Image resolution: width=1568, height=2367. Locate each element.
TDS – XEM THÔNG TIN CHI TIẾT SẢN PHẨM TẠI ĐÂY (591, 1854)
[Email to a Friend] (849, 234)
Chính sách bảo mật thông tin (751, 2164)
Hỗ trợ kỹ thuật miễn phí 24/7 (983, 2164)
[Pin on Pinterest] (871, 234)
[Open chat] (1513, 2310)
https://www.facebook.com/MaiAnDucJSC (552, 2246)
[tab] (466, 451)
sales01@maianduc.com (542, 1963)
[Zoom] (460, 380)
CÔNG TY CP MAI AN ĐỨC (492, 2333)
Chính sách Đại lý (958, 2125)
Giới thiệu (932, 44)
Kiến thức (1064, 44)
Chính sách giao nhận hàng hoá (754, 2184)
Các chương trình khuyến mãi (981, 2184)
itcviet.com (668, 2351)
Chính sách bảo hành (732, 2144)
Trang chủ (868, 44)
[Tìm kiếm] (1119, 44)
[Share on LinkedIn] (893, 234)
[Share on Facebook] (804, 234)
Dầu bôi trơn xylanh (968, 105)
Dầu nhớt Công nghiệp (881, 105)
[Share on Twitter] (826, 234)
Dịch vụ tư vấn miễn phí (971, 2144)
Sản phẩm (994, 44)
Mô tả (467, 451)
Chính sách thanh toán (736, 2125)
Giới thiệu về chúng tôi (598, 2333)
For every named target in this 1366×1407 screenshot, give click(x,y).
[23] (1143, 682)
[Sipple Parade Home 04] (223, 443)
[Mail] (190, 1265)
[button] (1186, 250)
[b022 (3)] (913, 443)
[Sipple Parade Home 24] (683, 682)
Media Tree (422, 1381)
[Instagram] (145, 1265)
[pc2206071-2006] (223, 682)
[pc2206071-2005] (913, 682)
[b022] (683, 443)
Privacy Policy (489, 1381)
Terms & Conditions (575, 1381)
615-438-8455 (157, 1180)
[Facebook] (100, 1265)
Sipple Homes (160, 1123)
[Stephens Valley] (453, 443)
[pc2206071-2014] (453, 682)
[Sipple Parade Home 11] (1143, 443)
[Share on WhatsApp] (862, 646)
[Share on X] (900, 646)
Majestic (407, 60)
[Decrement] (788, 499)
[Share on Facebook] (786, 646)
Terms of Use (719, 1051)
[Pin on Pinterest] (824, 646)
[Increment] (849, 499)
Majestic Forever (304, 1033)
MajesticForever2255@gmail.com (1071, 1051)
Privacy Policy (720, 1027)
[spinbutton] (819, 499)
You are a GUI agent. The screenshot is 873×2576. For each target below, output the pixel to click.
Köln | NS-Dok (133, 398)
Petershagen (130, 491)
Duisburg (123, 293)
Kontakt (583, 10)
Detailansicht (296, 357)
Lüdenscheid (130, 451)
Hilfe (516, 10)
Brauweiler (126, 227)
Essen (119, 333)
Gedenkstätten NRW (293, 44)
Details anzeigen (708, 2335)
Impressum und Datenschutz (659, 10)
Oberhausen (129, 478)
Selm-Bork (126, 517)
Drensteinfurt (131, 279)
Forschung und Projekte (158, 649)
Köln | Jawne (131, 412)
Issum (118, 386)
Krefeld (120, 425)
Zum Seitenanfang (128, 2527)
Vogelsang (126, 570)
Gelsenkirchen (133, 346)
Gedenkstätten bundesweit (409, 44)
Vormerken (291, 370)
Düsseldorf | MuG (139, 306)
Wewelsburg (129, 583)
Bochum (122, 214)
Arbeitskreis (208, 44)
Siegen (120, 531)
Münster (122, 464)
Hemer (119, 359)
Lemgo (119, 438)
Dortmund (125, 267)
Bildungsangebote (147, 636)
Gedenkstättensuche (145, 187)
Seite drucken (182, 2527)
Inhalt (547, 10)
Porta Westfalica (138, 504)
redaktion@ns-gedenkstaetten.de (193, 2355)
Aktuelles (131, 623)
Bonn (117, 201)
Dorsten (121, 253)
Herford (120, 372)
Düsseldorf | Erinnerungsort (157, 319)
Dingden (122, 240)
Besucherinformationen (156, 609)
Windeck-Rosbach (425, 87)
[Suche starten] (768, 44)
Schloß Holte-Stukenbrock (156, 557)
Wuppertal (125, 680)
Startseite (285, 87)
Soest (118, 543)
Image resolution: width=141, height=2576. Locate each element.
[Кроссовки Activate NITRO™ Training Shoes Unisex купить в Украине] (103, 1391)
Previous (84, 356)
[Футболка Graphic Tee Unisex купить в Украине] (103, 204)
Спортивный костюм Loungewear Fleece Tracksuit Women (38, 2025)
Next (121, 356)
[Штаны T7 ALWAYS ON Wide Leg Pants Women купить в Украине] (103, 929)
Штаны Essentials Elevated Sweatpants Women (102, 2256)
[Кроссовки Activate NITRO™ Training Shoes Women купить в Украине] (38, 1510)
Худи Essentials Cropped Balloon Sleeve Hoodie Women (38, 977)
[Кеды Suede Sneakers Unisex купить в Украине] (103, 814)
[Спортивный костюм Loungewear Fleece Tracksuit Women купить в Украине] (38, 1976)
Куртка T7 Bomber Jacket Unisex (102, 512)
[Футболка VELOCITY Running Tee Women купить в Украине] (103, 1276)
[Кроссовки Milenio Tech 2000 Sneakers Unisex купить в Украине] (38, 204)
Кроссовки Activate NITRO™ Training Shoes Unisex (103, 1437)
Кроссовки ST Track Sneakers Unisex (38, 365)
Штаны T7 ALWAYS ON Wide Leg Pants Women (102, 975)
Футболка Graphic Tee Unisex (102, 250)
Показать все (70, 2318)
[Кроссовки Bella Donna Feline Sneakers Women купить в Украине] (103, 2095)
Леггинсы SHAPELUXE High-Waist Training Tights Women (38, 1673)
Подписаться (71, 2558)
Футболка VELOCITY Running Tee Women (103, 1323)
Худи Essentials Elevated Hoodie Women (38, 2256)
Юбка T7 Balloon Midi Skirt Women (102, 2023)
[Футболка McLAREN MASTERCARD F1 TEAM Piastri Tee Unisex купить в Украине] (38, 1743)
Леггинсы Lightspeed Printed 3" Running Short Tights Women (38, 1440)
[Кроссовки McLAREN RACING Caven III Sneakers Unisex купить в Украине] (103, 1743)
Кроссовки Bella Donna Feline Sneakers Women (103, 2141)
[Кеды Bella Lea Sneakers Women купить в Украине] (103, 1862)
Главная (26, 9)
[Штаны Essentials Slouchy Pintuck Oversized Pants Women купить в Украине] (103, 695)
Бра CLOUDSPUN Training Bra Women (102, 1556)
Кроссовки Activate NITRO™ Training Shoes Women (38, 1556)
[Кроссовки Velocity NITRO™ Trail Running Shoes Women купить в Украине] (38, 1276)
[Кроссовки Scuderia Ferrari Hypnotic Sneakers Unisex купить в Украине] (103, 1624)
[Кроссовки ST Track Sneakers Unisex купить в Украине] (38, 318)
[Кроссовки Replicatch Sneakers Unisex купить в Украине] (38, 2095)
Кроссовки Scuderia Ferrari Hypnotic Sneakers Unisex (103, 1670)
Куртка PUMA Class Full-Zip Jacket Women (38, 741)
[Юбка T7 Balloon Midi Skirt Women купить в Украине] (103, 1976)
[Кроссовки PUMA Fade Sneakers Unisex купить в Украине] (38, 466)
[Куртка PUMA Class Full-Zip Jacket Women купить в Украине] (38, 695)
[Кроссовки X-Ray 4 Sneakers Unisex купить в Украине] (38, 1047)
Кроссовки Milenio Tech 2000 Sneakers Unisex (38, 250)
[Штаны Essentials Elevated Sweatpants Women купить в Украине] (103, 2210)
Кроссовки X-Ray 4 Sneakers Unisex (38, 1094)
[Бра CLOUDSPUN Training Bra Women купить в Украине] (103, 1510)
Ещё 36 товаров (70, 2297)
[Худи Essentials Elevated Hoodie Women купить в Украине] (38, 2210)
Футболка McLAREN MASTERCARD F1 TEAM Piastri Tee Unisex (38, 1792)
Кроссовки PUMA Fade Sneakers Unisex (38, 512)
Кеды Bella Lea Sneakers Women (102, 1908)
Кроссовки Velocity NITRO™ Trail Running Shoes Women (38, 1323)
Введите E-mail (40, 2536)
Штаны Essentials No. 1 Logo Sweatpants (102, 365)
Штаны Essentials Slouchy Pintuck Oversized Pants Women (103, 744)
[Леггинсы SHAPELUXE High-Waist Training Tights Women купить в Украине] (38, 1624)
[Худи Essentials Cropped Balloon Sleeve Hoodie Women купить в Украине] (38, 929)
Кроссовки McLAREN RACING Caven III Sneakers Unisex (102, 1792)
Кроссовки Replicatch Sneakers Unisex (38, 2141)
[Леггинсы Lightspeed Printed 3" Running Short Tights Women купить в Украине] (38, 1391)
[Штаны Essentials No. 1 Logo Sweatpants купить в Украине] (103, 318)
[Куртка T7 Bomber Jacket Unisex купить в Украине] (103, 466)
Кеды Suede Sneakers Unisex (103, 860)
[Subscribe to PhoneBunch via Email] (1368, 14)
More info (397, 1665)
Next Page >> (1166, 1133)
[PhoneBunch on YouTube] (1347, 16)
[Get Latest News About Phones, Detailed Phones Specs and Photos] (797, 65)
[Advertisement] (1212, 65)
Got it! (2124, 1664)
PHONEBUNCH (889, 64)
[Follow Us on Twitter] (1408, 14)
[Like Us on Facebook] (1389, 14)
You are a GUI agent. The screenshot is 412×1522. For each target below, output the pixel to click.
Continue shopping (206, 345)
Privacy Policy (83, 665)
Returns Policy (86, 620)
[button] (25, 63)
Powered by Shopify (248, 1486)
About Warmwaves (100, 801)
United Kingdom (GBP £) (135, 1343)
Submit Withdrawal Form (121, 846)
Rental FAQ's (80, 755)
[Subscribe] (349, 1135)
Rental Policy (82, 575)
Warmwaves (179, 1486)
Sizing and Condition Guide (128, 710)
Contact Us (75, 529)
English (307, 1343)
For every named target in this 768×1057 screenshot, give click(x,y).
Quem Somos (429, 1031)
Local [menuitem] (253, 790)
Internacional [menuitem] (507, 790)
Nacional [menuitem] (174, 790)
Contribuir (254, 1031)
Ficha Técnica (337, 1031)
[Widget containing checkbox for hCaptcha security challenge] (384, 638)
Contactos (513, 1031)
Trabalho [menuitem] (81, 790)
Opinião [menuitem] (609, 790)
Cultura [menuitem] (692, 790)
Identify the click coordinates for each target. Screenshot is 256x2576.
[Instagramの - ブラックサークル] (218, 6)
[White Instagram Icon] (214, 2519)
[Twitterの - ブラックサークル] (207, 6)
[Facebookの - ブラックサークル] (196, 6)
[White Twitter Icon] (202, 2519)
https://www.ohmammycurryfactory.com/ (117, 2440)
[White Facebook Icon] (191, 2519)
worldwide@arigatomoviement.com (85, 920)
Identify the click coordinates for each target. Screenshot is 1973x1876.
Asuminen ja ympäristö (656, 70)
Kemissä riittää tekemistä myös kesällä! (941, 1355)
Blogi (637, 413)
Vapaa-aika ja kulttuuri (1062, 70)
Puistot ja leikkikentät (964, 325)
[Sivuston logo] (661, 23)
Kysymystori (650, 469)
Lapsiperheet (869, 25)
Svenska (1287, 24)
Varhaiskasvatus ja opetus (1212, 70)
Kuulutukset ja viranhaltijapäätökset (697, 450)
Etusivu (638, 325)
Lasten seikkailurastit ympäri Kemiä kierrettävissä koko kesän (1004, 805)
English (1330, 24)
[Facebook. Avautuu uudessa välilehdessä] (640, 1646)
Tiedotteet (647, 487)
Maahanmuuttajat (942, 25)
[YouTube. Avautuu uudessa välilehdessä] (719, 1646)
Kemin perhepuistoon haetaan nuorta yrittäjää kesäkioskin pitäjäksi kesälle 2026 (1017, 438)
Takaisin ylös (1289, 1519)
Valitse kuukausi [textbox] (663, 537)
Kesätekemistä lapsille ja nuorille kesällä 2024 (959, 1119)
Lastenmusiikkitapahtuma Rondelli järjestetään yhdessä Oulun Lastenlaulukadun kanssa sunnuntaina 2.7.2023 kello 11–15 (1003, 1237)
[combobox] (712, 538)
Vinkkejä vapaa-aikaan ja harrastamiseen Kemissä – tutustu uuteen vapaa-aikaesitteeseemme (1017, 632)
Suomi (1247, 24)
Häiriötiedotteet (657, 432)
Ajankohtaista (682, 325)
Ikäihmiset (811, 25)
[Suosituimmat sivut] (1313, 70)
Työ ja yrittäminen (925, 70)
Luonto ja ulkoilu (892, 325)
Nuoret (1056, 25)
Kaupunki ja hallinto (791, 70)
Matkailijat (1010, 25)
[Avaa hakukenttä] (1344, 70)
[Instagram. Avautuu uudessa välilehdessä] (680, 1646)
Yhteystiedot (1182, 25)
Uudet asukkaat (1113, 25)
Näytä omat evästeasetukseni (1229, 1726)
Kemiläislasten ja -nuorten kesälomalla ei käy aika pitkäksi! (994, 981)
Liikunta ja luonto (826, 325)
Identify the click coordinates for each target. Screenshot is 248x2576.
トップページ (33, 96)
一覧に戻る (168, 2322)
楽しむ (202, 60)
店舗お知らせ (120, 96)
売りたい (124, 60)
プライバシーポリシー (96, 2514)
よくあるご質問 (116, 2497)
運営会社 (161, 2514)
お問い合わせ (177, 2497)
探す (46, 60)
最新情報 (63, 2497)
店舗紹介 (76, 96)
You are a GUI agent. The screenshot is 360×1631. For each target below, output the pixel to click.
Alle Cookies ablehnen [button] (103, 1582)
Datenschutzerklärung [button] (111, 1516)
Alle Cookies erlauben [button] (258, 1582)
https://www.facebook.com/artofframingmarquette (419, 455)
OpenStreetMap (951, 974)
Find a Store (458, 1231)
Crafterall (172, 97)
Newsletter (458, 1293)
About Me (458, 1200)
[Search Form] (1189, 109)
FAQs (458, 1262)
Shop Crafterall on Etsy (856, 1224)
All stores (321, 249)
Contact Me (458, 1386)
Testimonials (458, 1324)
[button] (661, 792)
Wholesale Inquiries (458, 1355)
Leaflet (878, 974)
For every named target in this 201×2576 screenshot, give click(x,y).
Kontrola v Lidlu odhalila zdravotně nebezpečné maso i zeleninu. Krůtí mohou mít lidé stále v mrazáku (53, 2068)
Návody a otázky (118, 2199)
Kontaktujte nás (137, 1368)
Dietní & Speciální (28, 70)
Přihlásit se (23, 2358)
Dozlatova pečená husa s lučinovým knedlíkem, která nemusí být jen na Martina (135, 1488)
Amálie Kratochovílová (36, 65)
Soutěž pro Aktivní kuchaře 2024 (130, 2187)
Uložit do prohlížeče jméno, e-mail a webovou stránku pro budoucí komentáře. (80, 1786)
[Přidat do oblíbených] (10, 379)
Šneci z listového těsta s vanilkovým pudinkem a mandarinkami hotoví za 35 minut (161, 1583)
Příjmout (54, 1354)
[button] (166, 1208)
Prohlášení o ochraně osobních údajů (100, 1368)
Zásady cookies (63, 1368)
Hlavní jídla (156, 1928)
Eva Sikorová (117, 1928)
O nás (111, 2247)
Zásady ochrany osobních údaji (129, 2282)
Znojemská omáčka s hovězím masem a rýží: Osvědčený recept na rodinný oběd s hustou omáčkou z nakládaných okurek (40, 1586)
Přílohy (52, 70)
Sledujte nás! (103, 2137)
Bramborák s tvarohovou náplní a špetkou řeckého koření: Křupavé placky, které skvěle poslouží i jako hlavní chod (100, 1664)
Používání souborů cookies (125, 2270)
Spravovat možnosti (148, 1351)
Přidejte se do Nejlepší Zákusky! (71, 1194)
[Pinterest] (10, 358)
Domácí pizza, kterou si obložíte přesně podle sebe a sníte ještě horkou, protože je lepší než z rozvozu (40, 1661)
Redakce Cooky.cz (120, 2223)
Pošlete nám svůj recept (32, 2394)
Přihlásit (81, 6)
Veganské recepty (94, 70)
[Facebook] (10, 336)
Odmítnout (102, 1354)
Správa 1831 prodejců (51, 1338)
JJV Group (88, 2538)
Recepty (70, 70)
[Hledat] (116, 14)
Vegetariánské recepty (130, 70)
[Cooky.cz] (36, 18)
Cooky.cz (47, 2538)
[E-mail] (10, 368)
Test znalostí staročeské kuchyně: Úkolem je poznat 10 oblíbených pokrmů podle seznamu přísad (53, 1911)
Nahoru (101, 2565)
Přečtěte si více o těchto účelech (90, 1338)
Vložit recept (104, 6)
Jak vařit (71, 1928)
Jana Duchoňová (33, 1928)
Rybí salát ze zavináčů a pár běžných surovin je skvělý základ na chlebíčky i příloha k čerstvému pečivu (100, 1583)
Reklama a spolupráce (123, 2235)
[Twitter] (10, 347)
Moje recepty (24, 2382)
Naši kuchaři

TASK PROMPT: Starting with the line with "[E-mail] (10, 368)" above and going on through the line with "Jana Duchoňová (33, 1928)", transcribe every line exactly, both ends included, and add nothing.

TASK SOLUTION:
[E-mail] (10, 368)
Test znalostí staročeské kuchyně: Úkolem je poznat 10 oblíbených pokrmů podle seznamu přísad (53, 1911)
Nahoru (101, 2565)
Přečtěte si více o těchto účelech (90, 1338)
Vložit recept (104, 6)
Jak vařit (71, 1928)
Jana Duchoňová (33, 1928)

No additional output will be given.